House Speaker Nancy Pelosi has ordered four portraits of former speakers who served in the Confederacy to be removed from the U.S. Capitol.
Pelosi called for the “immediate removal of the portraits” of Robert Hunter of Virginia (1839-1841), Howell Cobb of Georgia (1849-1851), James Orr of South Carolina (1857-1859), and Charles Crisp of Georgia (1891-1895).
The four were all members of Pelosi's Democratic Party.
“The portraits of these men are symbols that set back our nation’s work to confront and combat bigotry,” Pelosi said.
“We didn’t know about this until we were taking inventory of the statues and the curator told us that there were four paintings of speakers in the Capitol of the United States, four speakers who served in the Confederacy. So tomorrow, Juneteenth, the clerk will oversee removal of those Confederate speakers,” Pelosi said on Thursday.
Pelosi added that there is “no room in hallowed halls of democracy, this temple of democracy, to memorialize people who embody violent bigotry and grotesque racism of the Confederacy.”
Meanwhile, analysts say Pelosi has failed to lead by example by condemning the actions of her late father, Thomas D’Alesandro Jr., who as mayor of Baltimore in 1948 oversaw the dedication of a Confederate statue — the Stonewall Jackson and Robert E. Lee Monument — in the city's Wyman Park.
As Breitbart News detailed:
At the time, the speaker’s father said people could look to Jackson’s and Lee’s lives as inspiration and urged Americans to “emulate Jackson’s example and stand like a stone wall against aggression in any form that would seek to destroy the liberty of the world.”Pelosi has also requested the removal of Confederate statues at the Capitol, describing them as “monuments to men who advocated cruelty and barbarism to achieve such a plainly racist end.”
“World Wars I and II found the North and South fighting for a common cause, and the generalship and military science displayed by these two great men in the War between the States lived on and were applied in the military plans of our nation in Europe and the Pacific areas,” D’Alesandro said at the dedication ceremony, as detailed by the Baltimore Sun.

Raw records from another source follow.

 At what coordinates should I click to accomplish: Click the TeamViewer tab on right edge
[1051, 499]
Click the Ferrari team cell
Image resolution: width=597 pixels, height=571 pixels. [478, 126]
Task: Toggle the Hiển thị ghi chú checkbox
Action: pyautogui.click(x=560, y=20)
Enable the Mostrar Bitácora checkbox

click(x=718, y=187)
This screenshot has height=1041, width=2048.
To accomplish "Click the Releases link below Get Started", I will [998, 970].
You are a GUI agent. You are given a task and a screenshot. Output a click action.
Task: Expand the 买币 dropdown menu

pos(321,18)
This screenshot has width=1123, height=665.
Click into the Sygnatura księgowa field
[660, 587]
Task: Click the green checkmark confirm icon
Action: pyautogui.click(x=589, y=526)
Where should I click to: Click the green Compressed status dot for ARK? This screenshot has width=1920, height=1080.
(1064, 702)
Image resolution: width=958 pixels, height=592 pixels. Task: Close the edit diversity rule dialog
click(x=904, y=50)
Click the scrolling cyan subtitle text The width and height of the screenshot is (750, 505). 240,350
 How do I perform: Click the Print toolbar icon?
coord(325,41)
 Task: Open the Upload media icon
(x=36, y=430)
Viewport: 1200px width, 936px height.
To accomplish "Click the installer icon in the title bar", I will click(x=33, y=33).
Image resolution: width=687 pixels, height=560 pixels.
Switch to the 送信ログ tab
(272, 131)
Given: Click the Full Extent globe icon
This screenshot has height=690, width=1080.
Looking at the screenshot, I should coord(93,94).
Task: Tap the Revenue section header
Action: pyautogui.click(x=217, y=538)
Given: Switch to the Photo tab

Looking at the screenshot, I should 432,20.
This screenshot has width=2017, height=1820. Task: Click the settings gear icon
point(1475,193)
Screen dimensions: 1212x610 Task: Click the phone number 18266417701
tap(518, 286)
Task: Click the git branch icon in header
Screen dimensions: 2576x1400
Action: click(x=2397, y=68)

He continued: “Today with our nation beset by subversive groups and propaganda which seeks to destroy our national unity, we can look for inspiration to the lives of Lee and Jackson to remind us to be resolute and determined in preserving our sacred institutions … remain steadfast in our determination to preserve freedom, not only for ourselves, but for other liberty-loving nations who are striving to preserve their national unity as free nations.”
“While I believe it is imperative that we never forget our history lest we repeat it, I also believe that there is no room for celebrating the violent bigotry of the men of the Confederacy in the hallowed halls of the United States Capitol or places of honor across the country,” the speaker said in a letter to the Joint Committee on the Library.